После этого у меня было большое желание вернуться в Америку и сказать, как королева Уганды: «Вот, что я вам говорил?» Но вы знаете, судьбы не позволили мне приехать в 1878 году. В тот самый день, когда я высадился в Европе, король Италии дал мне экспресс-поезд, чтобы доставить меня во Францию, и в тот самый момент, когда я сошел с него в Марселе, там были три посла от короля бельгийцев, просившие меня вернуться в Африку. «Что! Вернуться в Африку? Никогда! [Смех.] Я приехал за цивилизацией; я приехал за наслаждением. Я приехал за любовью, за жизнью, за удовольствием. Не я. Идите и спросите кого-нибудь из тех людей, которых вы знаете, кто никогда не был в Африке раньше. С меня хватит». «Ну, может быть, со временем?» «Ах, я не знаю, что случится со временем, но прямо сейчас — никогда! никогда! Не за богатство Ротшильда!» [Смех и аплодисменты.]

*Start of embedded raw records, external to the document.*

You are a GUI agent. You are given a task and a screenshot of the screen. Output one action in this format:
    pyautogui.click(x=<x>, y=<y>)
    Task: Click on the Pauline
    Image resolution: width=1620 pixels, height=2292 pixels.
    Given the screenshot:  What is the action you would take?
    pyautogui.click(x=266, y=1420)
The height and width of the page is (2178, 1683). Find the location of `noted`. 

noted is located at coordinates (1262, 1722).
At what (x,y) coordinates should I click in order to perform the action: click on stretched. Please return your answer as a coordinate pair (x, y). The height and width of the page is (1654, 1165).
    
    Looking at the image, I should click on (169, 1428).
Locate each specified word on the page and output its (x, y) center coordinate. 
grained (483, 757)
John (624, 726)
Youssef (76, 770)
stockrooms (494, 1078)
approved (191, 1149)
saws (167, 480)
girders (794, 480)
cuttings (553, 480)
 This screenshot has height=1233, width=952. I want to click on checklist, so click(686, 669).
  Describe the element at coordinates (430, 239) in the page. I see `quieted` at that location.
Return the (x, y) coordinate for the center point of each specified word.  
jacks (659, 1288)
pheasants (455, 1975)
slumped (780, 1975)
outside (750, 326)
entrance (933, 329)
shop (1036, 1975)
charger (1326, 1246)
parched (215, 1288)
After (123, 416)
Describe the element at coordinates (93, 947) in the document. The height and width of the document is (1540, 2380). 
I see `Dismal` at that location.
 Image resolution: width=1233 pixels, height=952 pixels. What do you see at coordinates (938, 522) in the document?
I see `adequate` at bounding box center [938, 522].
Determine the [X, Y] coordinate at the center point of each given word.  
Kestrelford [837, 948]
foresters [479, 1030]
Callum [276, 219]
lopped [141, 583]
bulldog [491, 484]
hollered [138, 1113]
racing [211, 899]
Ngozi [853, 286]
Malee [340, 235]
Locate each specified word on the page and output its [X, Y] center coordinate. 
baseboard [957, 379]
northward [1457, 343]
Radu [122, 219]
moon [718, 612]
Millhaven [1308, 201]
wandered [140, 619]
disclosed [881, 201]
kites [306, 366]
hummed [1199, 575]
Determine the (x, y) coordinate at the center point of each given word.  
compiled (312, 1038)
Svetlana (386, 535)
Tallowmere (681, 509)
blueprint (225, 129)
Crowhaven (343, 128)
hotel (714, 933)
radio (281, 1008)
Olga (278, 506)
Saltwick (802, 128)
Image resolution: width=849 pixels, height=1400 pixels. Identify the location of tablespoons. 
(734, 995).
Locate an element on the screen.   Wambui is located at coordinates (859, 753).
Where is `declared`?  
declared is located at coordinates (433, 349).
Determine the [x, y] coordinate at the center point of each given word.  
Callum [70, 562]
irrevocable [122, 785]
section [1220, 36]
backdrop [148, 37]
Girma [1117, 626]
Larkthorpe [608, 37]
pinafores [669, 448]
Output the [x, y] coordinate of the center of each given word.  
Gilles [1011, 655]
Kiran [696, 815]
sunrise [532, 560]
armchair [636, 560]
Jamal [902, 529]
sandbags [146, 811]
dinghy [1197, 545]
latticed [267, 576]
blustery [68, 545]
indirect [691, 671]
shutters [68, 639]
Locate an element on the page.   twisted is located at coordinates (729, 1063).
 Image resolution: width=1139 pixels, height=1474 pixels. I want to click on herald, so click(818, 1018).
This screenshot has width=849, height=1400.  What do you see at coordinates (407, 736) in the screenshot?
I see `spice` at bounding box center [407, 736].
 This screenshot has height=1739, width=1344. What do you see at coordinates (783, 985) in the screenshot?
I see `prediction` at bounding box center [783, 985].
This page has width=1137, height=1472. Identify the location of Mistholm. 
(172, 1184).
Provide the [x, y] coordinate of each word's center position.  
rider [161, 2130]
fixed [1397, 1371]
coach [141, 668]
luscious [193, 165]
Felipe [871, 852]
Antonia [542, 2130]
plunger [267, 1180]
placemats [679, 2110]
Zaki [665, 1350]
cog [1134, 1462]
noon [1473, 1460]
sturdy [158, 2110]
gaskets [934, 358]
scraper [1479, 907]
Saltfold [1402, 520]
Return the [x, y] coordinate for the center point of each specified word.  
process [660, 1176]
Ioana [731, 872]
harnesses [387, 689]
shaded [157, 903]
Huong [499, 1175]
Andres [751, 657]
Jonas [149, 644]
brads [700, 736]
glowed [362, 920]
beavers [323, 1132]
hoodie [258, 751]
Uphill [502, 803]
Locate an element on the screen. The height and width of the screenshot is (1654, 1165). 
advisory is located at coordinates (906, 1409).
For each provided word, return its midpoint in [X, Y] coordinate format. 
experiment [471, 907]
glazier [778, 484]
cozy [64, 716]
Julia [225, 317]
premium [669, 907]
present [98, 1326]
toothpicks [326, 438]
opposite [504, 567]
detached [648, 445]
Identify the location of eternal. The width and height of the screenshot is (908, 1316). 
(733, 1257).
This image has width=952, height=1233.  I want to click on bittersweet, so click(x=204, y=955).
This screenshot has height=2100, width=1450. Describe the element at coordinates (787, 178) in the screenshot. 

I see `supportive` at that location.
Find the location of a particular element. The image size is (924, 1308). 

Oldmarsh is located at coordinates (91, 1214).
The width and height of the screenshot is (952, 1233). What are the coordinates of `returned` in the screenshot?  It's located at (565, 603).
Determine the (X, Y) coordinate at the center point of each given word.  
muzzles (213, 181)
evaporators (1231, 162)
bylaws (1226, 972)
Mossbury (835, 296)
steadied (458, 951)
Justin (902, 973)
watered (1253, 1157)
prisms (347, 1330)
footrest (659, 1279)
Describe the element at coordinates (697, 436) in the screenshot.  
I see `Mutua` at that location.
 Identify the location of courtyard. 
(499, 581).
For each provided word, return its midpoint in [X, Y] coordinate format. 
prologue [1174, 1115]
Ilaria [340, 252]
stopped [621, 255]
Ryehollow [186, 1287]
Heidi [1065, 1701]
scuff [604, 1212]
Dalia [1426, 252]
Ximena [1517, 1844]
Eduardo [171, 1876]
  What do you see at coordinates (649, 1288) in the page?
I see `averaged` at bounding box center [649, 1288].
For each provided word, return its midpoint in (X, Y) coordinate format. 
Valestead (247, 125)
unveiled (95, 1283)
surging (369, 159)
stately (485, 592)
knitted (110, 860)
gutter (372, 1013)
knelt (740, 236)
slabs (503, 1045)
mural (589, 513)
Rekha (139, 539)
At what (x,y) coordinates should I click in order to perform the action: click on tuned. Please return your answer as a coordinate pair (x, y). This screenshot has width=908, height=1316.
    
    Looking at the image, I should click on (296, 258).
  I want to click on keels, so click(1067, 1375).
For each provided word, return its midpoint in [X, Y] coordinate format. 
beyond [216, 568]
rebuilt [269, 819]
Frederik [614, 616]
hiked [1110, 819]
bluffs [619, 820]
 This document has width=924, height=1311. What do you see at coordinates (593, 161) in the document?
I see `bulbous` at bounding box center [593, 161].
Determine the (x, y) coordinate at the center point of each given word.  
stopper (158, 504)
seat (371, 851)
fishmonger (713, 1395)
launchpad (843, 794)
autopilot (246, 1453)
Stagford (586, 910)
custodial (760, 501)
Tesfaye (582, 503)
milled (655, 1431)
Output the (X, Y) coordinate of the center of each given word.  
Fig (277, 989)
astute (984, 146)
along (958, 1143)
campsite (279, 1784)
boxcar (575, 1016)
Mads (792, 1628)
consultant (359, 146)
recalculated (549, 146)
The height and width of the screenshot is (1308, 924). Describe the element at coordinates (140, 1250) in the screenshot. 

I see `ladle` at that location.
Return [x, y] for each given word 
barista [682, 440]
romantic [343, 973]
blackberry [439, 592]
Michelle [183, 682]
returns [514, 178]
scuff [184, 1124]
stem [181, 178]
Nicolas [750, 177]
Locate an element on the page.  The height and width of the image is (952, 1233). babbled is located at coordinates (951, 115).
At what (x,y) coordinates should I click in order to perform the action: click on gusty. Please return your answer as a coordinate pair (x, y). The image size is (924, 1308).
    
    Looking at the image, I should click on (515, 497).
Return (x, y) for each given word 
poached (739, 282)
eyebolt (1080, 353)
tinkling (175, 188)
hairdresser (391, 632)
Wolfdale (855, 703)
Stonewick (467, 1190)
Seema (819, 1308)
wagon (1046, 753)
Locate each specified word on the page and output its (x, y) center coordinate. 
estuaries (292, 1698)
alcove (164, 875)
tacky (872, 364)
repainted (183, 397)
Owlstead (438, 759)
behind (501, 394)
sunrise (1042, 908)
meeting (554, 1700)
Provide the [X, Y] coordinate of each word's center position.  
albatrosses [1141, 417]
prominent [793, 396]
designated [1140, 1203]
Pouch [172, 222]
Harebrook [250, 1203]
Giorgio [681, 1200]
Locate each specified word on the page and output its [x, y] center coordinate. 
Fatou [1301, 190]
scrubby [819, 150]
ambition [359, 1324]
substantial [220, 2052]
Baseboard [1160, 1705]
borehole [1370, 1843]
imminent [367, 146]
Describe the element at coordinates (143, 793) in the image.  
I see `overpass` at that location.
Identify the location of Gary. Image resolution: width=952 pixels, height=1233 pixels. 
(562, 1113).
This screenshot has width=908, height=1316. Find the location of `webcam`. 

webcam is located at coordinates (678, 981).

Меня приняло Парижское географическое общество, и именно тогда я начал чувствовать: «Ну, в конце концов, я что-то сделал, не так ли?» Я чувствовал себя превосходно [смех], но вы знаете, я всегда считал себя республиканцем. У меня есть те изрешеченные пулями флаги и те разорванные стрелами флаги, Звезды и Полосы, которые я нес в Африке для открытия Ливингстона и которые пересекли Африку, и я чту эти старые флаги. У меня они в Лондоне сейчас, ревниво охраняемые в тайных недрах моего кабинета. Я позволяю только своим самым лучшим друзьям смотреть на них, и если кто-нибудь из вас, джентльмены, когда-нибудь окажется в моих покоях, я покажу их вам. [Аплодисменты.]

После того как я написал свою книгу «По Темному континенту», я начал читать лекции, используя такие слова: «Я прошел через землю, орошаемую самой большой рекой африканского континента, и эта земля не знает владельца. Слово мудрому достаточно. У вас есть ткани, скобяные изделия, стеклянная посуда и порох, а у этих миллионов туземцев есть слоновая кость, камеди, каучук и красители, и в бартере есть хорошая прибыль». [Смех.]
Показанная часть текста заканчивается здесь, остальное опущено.